You made me love you, and all the time you knew it. I guess you always knew it."
Abby watched Bonnie sing to Dylan, feeling like this trip may mean much more to her daughter than her daughter realized. She closed the door and sighed. This was go into be a long month.
Excerpt from Pt 3:
"Man, Birdie. It's easy to get you riled up. I mean... You just can't take a joke. Besides, your corn bread ain't that bad. But, I sure can help you with them eggs. I mean, even I do not burn eggs" She hit him on his shoulder while he laughed it off. "It's all love though. You know I love you. More than food." His remark made Sheila smile, and it made Abby squint her eyes at him. She always suspected something more between the two, but they sure wouldn't allude to anything. She watched them closely though. Damon was an older boy, and he had slight influence over her little girl. Bonnie was in fact, very influenced by her best friend. His opinion meant more to her than anybody else's. "Besides, your future husband is gonna have to go through me anyway. Screw the food. I'll be his problem." He said with a serious face, but by this point Bonnie was ignoring him. She was tired of him scaring all of the boys away from her. Abby, however, appreciated that Bonnie had Damon for that. If she could, she'd lock Bonnie away forever.

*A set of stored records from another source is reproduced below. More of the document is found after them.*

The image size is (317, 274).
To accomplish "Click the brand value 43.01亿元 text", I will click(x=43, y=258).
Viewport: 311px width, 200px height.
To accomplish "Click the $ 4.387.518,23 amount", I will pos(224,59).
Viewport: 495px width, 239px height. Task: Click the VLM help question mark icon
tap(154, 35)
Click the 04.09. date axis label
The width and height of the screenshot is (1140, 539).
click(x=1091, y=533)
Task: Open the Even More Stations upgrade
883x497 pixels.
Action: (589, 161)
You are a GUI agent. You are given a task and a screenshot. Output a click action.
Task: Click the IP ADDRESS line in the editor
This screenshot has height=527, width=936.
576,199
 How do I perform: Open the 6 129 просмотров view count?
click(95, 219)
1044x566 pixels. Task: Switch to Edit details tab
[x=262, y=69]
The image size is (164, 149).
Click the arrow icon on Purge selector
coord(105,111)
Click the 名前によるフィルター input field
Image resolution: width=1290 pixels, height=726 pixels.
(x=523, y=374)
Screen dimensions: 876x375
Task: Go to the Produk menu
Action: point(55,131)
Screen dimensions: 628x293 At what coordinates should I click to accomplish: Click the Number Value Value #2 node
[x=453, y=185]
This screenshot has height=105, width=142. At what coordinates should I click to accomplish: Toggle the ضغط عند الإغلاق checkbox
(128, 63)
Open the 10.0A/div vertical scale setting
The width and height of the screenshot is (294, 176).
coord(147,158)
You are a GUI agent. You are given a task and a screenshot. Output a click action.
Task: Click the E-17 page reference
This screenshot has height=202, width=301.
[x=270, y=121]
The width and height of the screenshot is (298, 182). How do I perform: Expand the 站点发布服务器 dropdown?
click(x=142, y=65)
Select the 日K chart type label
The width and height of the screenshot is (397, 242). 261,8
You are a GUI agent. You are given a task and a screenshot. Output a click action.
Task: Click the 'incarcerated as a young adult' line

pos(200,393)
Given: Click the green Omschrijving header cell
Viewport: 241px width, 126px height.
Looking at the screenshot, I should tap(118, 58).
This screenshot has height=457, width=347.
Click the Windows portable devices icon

A/N - I'm sure you guys didn't see Dylan coming. I have a few big surprises. So, this story is BAMON, but the few key important people will all have a story to tell. It's some drama, and messiness but it's also going to be reflective and have a lot of heartfelt moments. Hope you're enjoying it. And Bonnie's best friend is Ginny Baker (Pitch). I kind of just wanted to have more Characters of color in this story, since Mystic Falls doesn't have many. I debated about who I wanted to write as her friend, but I have plans for Ginny. Other character favorites will be in the story.